The Advantages of Self-Teaching into the Automated Device Programming Process

Modern Automated Programming Systems (APS) are expected to handle hundreds of different packages while maintaining high uptime, high first-pass-yield and near 100% quality.  At the same time, package proliferation, the trend towards shrinking devices and the need to set up multiple jobs per shift has placed more emphasis on the need for skilled operators to set-up and teach new jobs.

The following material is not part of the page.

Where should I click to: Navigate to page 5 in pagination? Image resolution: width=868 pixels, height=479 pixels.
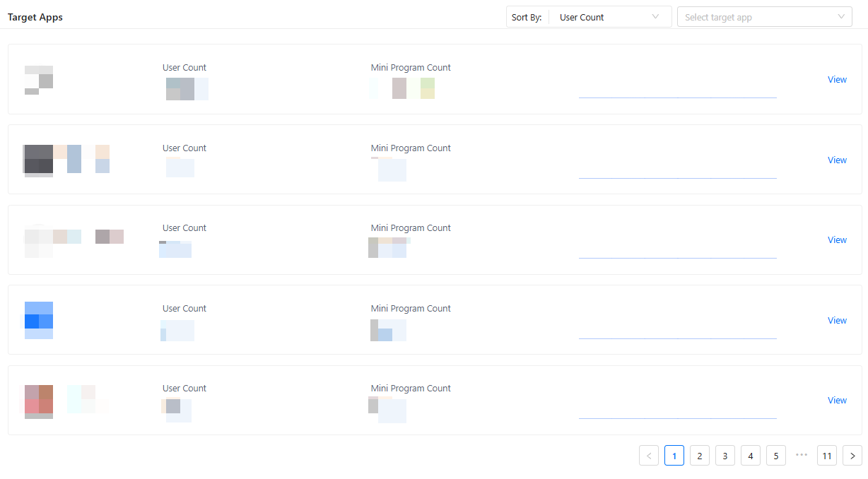(776, 456)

In many markets, job lot sizes can be relatively small, from a few hundred to a few thousand devices.  Programming times vary based on file sizes and impact the effective production rate of the APS.  With typical production run-rates of 1,000 devices per hour, it is easy to see that efficient job set-up is critical to machine utilization and real production output per shift. Small chip-scale packages and device pitch as small as 0.35mm push the capability of many APS solutions and make job setup challenging, even for skilled operators. If pick and place teach locations are incorrect, highly repeatable automated machines will effectively reproduce those human-induced teach errors, leading to quality issues or defects. Latent failures are particularly important to all manufacturers because it diminishes the reliability and value of end products, leading to even more severe failures and higher support costs downstream.

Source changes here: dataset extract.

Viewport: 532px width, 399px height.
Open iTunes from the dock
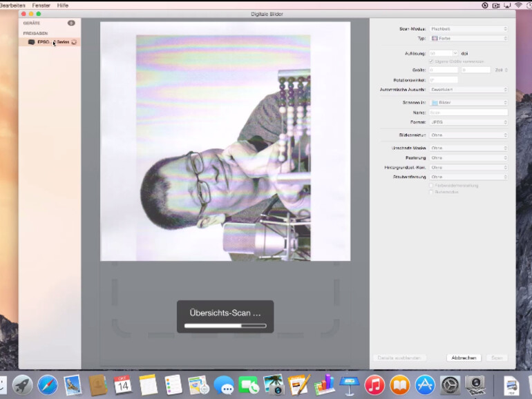click(x=374, y=385)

Using teaching methods where the operator has to manually pick and place devices for each socket teach location, then guide the automated machine to manually teach the critical z-height of the device in-socket through human observation is cumbersome, time-consuming and potentially inaccurate.  Job set-ups using this traditional manual process can take 30 minutes to an hour or more when socket count is high, decreasing valuable production time. The solution is to use automated self-teaching for each job.

A Better Set-Up Process

With fully-automated self-teaching, operator involvement in the job set-up process is greatly reduced. The initial job set-up of input/out locations and peripherals is familiar. Blank devices in media (tape, tray, tube) are loaded and Input/Output peripheral locations are taught.  From that point, the process becomes radically different and more productive. The operator simply places a blank device in Site1, Socket A and executes a command to begin the auto-teaching process. This is the only time the operator is required to manually place a device in-socket. Next, the pick head moves to the initial Socket A location. The nozzle then moves down and automatically detects the top of the device in the socket, accurate to within 15 microns.  Now that the initial device and z-height have been taught, the machine subsequently picks devices from the input location and teaches sockets and sites “1-n” respectively. As each site is taught, the programming operation begins immediately without operator intervention until the APS is at full production capacity. In effect, the operator places one device in-socket, pushes a button and the machine teaches and begins the programming job, in parallel. The operator is then available to complete other important duties such as staging, logistics, and planning. System self-teaching is a clearly superior approach to automated device programming.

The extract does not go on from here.